_Task set_.
1 - Answer these questions from the Raku passage:
(a) What module manager does it give as an example?
(b) When running a compiled program, what does a user "see"?
(c) How is a Raku program handled at the top level?
2 - Rewrite the part of the Raku passage that opens with the words containing "Both compiled and" and closes with "the compilation time.", putting "rapidly" in place of "quickly".
3 - For each statement, say whether it agrees with the Raku passage. Answer yes or no, and quote the words that decide it.
(a) Modules written by the community must be precompiled every time they are used.
(b) The ability to integrate an ecosystem of modules was widely copied by other languages.
(c) A popular module is guaranteed to stay backward compatible as its API improves.

A compiled program, by contrast, is one where the human readable source is first processed into machine-executable code and some form of this code is stored 'on disk'. In order to execute the program, the machine-readable version is loaded into memory and then run by the computer.
Both compiled and interpreted forms have advantages. Briefly, interpreted programs can be 'whipped up' quickly and the source changed quickly. Compiled programs can be complex and take a significant time to pre-process into machine-readable code, but then running them is much faster for a user, who only 'sees' the loading and running time, not the compilation time.
`Raku` has both paradigms. At the **top level** a Raku program is interpreted, but code that is separated out into a Module will be compiled and the preprocessed version is then loaded when necessary. In practice, Modules that have been written by the community will only need to be precompiled once by a user when they are 'installed', for example by a Module manager such as `zef`. Then they can be `use`d by a developer in her own program. The effect is to make `Raku` top level programs run quickly.
One of the great strengths of the `Perl` family of languages was the ability to integrate a whole ecosystem of modules written by competent programmers into a small program. This strength was widely copied and is now the norm for all languages. `Raku` takes integration even further, making it relatively easy for `Raku` programs to incorporate system libraries written in other languages into `Raku` programs, see [Native Call](/language/nativecall).
The experience from `Perl` and other languages is that the distributive nature of Modules generate several practical difficulties:
* a popular module may go through several iterations as the API gets improved, without a guarantee that there is backward compatibility. So, if a program relies on some specific function or return, then there has to be a way to specify the [`Version`](/type/Version).

_Dataset entries_.
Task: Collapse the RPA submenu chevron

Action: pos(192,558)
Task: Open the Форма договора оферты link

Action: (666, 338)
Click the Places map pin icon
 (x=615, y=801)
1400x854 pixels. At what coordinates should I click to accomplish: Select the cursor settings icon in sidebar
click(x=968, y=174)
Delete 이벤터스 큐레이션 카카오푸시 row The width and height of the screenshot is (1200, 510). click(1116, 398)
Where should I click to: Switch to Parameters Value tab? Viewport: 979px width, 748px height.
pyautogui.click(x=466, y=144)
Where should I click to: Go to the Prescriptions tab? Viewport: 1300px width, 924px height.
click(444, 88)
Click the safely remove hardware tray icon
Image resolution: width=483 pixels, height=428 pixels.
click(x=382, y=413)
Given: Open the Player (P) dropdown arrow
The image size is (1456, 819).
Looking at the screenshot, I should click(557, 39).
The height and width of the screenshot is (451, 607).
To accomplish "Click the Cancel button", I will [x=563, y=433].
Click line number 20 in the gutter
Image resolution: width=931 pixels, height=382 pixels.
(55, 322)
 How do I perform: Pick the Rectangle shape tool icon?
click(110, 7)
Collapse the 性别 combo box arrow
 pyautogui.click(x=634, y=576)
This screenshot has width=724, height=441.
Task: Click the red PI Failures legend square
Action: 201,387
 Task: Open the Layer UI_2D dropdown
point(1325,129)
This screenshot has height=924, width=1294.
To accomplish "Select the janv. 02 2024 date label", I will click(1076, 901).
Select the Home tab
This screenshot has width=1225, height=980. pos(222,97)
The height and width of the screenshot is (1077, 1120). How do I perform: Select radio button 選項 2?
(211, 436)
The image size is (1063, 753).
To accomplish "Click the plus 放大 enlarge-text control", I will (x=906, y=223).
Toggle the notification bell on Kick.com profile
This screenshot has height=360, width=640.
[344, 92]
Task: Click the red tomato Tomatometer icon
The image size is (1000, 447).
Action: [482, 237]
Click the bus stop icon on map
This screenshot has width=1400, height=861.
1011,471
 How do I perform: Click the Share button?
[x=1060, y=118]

_Answers to the problems_.
1 -
(a) zef
(b) Only the loading and running time, not the compilation time.
(c) It is interpreted.

2 -
Both compiled and interpreted forms have advantages. Briefly, interpreted programs can be 'whipped up' rapidly and the source changed rapidly. Compiled programs can be complex and take a significant time to pre-process into machine-readable code, but then running them is much faster for a user, who only 'sees' the loading and running time, not the compilation time.

3 -
(a) No: "will only need to be precompiled once by a user when they are 'installed'"
(b) Yes: "This strength was widely copied and is now the norm for all languages."
(c) No: "without a guarantee that there is backward compatibility"